I was totally shocked at how delicious these crispy sticks tasted. Zucchini is not on my list of favorite vegetables and I buy it infrequently. But, I had some in the refrig and decided to try this recipe in desperation. My DH and I finished our portions and were disappointed that there wasn't more, so my advice is to make twice as much as you think you need. There wasn't a temperature setting for the oven written in the instructions, so I set mine for 375 hoping for the best. I got a phone call in the middle of the baking time and didn't turn the zucchini halfway through the baking time, and happily they were still perfectly crisp. And I used some panko dry bread crumbs which really helped make the little sticks crispy. Cornflake crumbs would be great too. Thanks for give me a recipe our family will enjoy for years to come.
These were yummy! We cooked only 8 mins, or so, a side and cut them in thick coins. They were nice and crispy and not too soft for us. We thought maybe they could use stly more salt, so for next time. Also, we're going to go for 1/2 moon bite-size when we do them as a snack. Thanks Kittencal!
WONDERFUL!!!! We really enjoyed this recipe I added the cayenne and used Panko crumbs these were crispy and tasty little morsels..........I wonder if they are still considered low fat if you eat them all yourself in one sitting.....LOL I will be making these often...in my eyes they were better than fries:) Thankyou for posting!!!
This was fantastic!!!!!! My extremely picky three year old LOVED them. I did use ranch to coat instead of egg and liked the result. I will definitely make again.

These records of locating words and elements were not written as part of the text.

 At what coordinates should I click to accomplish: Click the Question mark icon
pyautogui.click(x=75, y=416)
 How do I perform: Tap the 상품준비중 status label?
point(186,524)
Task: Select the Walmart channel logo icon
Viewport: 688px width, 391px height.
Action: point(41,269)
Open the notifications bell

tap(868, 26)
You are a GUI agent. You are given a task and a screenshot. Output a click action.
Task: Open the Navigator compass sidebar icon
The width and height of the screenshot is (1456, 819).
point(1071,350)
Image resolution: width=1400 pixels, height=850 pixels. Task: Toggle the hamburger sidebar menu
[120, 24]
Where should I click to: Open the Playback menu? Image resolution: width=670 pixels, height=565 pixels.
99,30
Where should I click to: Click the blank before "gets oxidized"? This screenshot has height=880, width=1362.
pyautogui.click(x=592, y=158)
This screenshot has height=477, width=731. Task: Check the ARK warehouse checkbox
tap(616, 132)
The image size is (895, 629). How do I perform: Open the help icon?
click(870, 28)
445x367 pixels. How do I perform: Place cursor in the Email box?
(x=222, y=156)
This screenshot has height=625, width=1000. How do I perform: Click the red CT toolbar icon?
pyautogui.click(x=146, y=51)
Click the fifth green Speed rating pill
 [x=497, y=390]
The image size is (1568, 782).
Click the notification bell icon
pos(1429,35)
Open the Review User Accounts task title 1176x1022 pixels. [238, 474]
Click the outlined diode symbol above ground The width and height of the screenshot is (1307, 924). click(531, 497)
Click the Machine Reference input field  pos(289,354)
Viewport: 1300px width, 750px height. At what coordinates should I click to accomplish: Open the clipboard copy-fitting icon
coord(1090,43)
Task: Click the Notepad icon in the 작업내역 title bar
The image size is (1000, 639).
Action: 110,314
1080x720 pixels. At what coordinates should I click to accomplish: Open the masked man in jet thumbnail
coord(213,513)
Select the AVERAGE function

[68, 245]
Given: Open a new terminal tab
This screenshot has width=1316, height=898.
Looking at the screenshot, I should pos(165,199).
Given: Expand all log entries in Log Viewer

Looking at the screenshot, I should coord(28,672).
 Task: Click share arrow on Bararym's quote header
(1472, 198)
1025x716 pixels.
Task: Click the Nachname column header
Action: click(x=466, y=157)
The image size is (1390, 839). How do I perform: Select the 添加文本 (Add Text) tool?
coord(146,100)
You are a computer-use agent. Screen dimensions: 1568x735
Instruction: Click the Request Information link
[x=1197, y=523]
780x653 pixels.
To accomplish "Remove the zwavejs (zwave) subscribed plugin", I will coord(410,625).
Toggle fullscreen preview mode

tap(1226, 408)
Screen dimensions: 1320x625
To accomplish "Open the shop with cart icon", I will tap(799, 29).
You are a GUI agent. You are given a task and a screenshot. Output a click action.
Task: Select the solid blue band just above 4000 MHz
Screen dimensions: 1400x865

I am giving this four stars, because I used this base recipe, but I changed it a bit. We thought these were great! I added 1/4 cup of all-purpose flour and I didn't use seasoning salt. I also added a bit more parmesan cheese and garlic powder. I used 2 eggs as well, because we had a HUGE home-grown zucchini to use up. I also sprinkled some cayenne pepper in there (just a dash) for a bit of a kick. I found the breading is easy to do by mixing the breading mixture in a Ziplock and tossing the egg-coated zucchini around in the bag (cleaner too). I baked at 450 on the middle rack, without turning, for 27 minutes or so. The crumbs were browned, and the zucchini was soft, but not mushy - kinda like steamed texture, but a bit more firm (it's hard to describe). I have served this with Salmon Patties and crescent rolls before, and also with Tilapia With Pimiento Sauce. Thanks for the idea...sorry I changed it around so much, but we really enjoyed this! :)
Delicious! I used panko breadcrumbs and followed the recipe exactly... I guess my zucchini were big because I needed to make another batch of the breadcrumb mixture and add another egg. These were a huge hit with my teenage daughter and her friends... and I loved them too! Thanks for a great recipe that I will surely be making again :^)
These were wonderfully crunchy. I cooked them a bit longer than directed but I was very happy with the results. I will definitely make them again!
I used some left over Italian seasoned breadcrumbs I had in the cupboard while sticking true to the other spices in this recipe. Came out swell.
Five stars to the recipe not only because it worked but also because it was written in a way to encourage the fact there's many different ways of making these, depending upon your own taste. I like that!
Wonderful! I ended up making two batches of eggs and crumb mix for my 1 regular and 1 super-large zucchini. I had to use Emmenthal instead of parm because it's what I had but I really liked it! I peeled them before finding this recipe but they were still great. Watch them after 20 minutes so they don't burn. Thanks for the keeper Kitten!
I used cracker crumbs. Good and crispier than yhou would imagine from the oven.